"Adam Nastula" napisał: w wiadomości news:omrs78$lb1$1@mx1.internetia.pl...
Będzie on uruchamiany od czasu do czasu, w celu aktualizacji kopii
zapasowej. Nie będzie on zamontowany na stałe, dlatego szukam jakiegoś
połączenia zewnętrznego.
Czyli w zasadzie chyba tylko przejściówka USB --> IDE.
"Promocja" na Uniteka (używanego przez kolegę Akarma) na morelach jeszcze
trwa ;->
IMHO 4 dychy nie majątek, a lepiej kupić coś, co na pewno działa, niż
zaoszczędzić dychę czy dwie i użerać się z chińskim wynalazkiem.
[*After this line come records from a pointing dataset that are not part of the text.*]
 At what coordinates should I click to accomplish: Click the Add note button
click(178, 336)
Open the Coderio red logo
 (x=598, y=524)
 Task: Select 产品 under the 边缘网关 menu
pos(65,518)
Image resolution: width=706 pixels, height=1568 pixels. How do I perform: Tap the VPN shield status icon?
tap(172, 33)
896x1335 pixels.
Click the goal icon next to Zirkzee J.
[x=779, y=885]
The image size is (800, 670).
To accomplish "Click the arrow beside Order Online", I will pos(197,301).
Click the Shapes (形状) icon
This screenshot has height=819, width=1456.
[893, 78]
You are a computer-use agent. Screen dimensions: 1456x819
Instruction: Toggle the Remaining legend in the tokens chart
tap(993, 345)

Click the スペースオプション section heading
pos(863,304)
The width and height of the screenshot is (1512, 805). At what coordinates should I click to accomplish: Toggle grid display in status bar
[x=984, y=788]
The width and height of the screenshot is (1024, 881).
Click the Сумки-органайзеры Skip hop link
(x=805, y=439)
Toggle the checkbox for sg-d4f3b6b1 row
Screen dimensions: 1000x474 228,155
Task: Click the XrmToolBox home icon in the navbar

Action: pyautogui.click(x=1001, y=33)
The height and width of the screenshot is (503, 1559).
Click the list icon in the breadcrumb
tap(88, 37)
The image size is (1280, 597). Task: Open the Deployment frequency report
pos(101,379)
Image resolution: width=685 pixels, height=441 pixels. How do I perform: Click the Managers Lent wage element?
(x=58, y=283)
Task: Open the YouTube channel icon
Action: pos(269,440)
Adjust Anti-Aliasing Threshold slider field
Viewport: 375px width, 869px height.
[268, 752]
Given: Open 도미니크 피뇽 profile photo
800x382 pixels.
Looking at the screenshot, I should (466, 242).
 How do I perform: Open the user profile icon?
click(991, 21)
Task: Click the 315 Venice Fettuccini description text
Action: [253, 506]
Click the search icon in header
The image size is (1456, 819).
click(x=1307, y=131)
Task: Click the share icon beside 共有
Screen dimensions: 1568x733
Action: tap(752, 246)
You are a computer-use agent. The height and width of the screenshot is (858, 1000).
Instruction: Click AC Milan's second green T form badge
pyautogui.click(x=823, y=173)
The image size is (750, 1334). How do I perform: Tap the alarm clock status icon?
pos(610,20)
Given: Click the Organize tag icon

Bo niby
można wyprowadzić z budy zasilanie i kabel SATA z mostkiem za 2 dychy, ale
to trochę partyzantka.
Nie, tylko ten dysk.
Nadmiarowość (SATA, małe IDE) w tym przypadku raczej nie zaszkodzi ;->
Chodzi mi właśnie o to, żeby nie musieć kupować nowego dysku, a tylko
instalację do połączenia z komputerem, co, jak sądzę, wyniesie taniej.
Tu zdania są podzielone. Ja osobiście bardziej ufałbym dyskowi, który kręcił
się bezawaryjnie przez kilka lat w moim komputerze, niż dyskowi za ponoć 5
dych (nawet kilkukrotnie pojemniejszemu) o nieznanej historii i kondycji.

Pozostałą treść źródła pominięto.